Amelia’s stomach clenched and her throat closed up. She remembered when Whit received his first round of funding. It was a year after graduation and they lived in a studio apartment in Santa Monica. Amelia just finished filming
Hannah’s Secret
and Whit spent his days trying to secure investors for his electric car company.
“I met with Caufield Perkins.” Whit dropped his briefcase on the coffee table. “They’re ready to write us a check.”
Amelia glanced up from a pile of scripts and saw Whit’s navy suit and white shirt and black leather shoes. She smiled, thinking she still wasn’t used to seeing him in anything except Adidas T-shirts and running shorts.
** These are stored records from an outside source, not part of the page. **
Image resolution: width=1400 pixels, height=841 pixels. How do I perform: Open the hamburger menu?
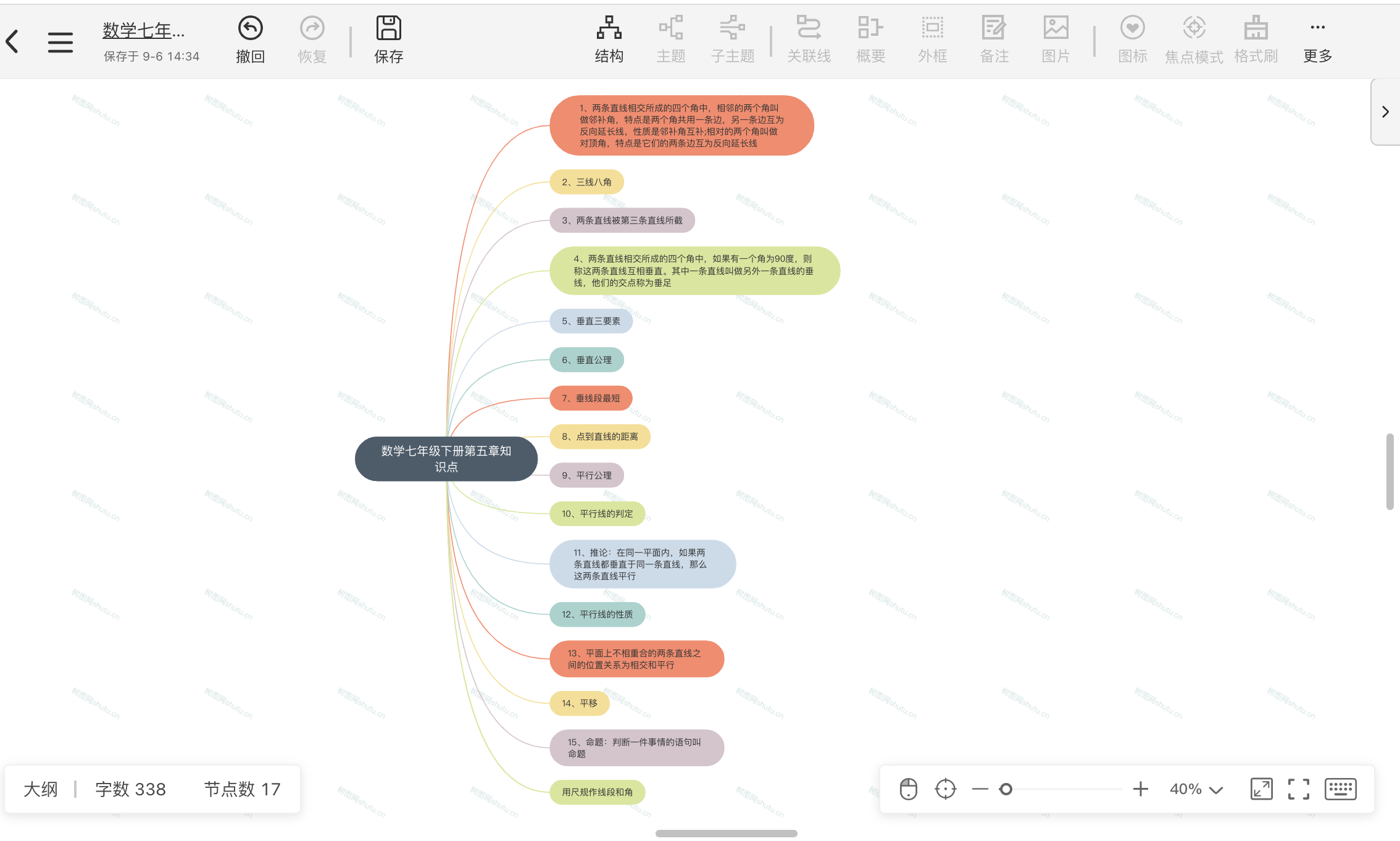[x=60, y=42]
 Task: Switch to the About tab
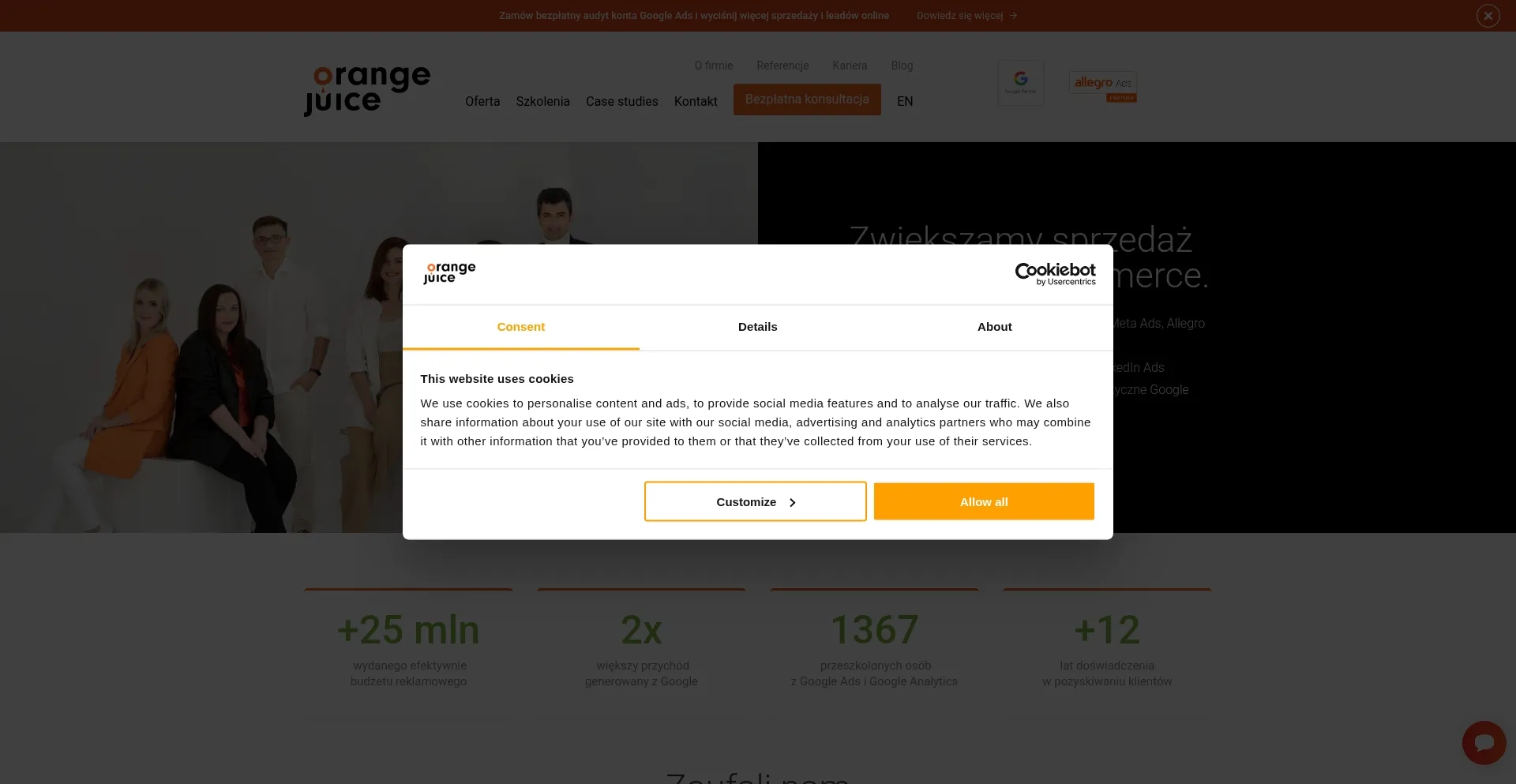coord(995,327)
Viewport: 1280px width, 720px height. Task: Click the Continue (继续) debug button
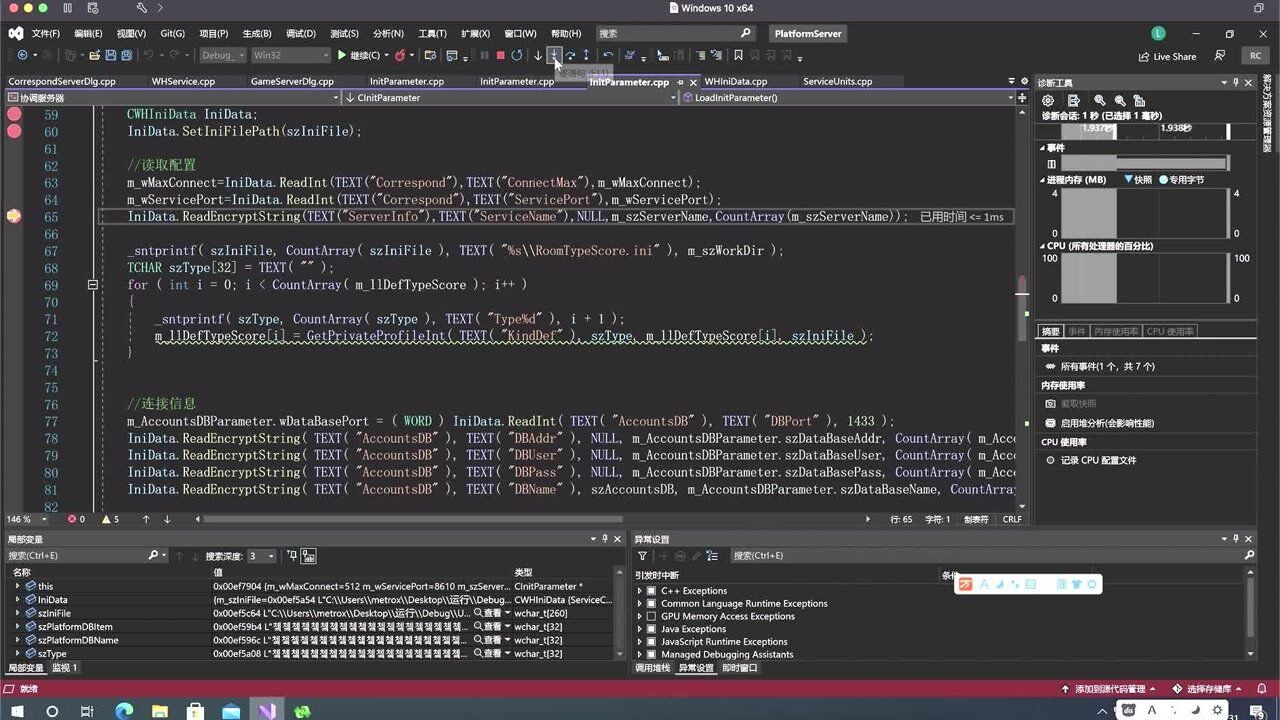click(358, 56)
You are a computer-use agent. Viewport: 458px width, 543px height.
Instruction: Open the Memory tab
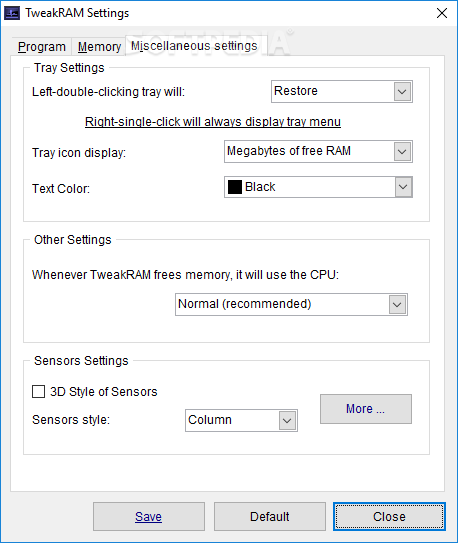click(99, 47)
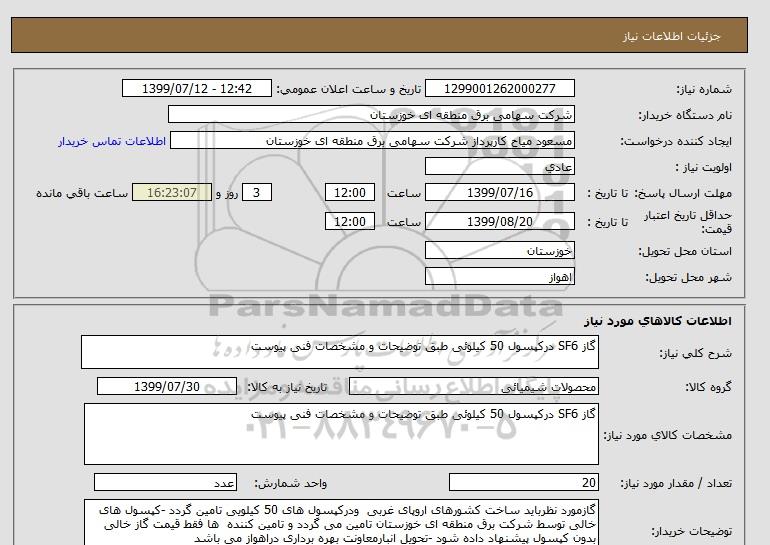
Task: Click the تاریخ نیاز به کالا date field
Action: pyautogui.click(x=167, y=387)
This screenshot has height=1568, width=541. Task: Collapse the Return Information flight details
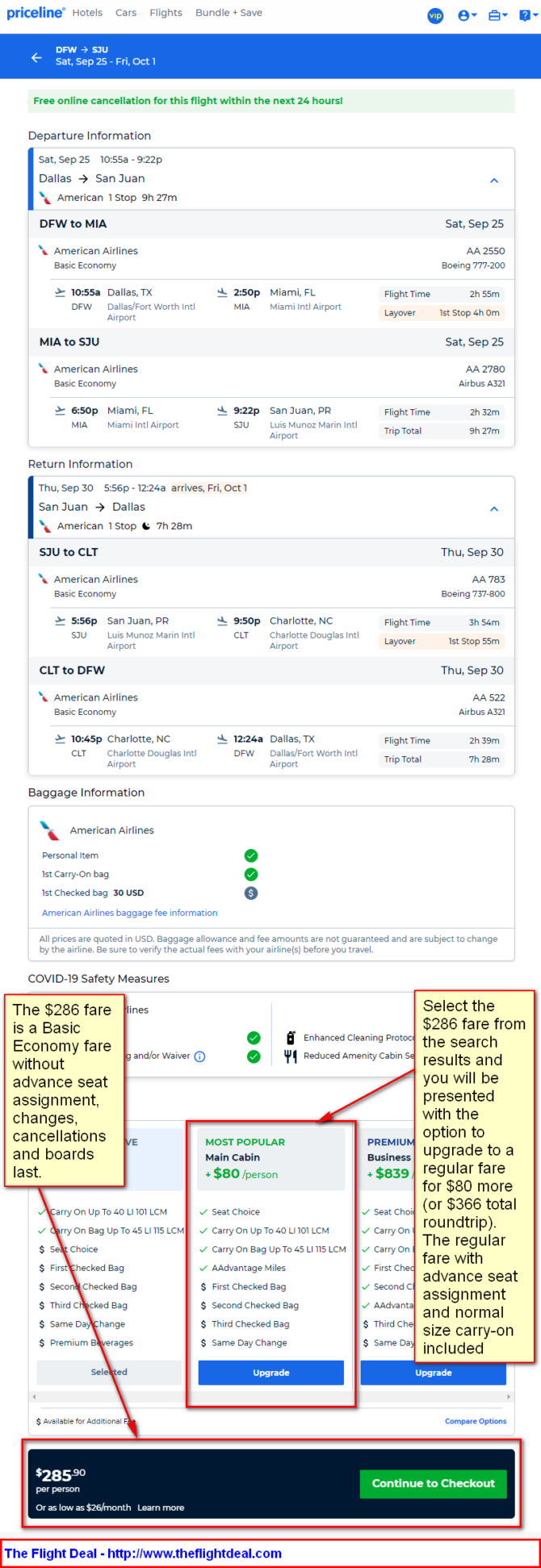point(494,508)
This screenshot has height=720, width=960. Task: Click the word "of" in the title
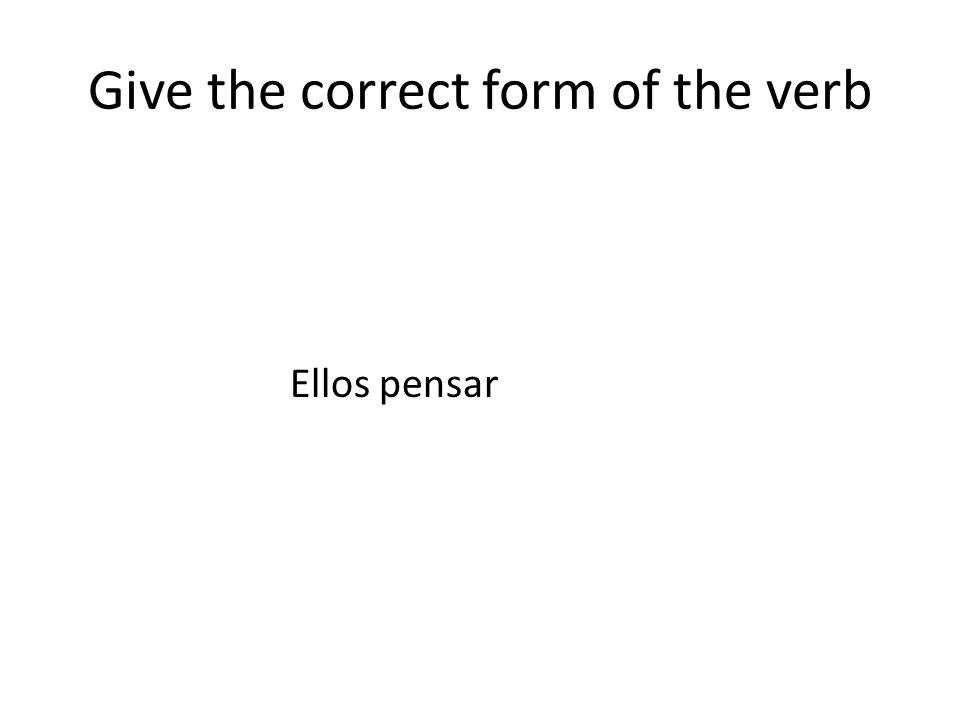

“They want us to move our operation to San Francisco,” Whit continued, loosening his tie.
“San Francisco?” Amelia raised her eyebrow.
“We looked at an industrial space in Potrero Hill, they want to keep an eye on their investment.” Whit shrugged. “We can rent an apartment on Russian Hill and eat at Italian restaurants in North Beach.”
“I’m an actress.” Amelia bit her lip. “I need to live in Hollywood.”
Whit drummed his fingers on the coffee table. “I thought after this movie you might go back to medicine.”
“Why would you think that?” Amelia asked.
“It was all just a fluke,” Whit mused. “You got it out of your system.”
“I love acting, I don’t want to give it up,” Amelia said slowly.
“We haven’t gotten any other offers,” Whit replied. “This is our one shot, I need to be in San Francisco.”
Amelia pictured a quaint apartment on Russian Hill. She saw sidewalks filled with bougainvillea and corner groceries stocked with gourmet coffees and cheeses. She imagined preparing dinners of spinach salad and stuffed ravioli and sourdough bread. She saw nights spent on the roof-deck, sipping a Kenwood Cabernet and gazing at the twinkling lights of the city.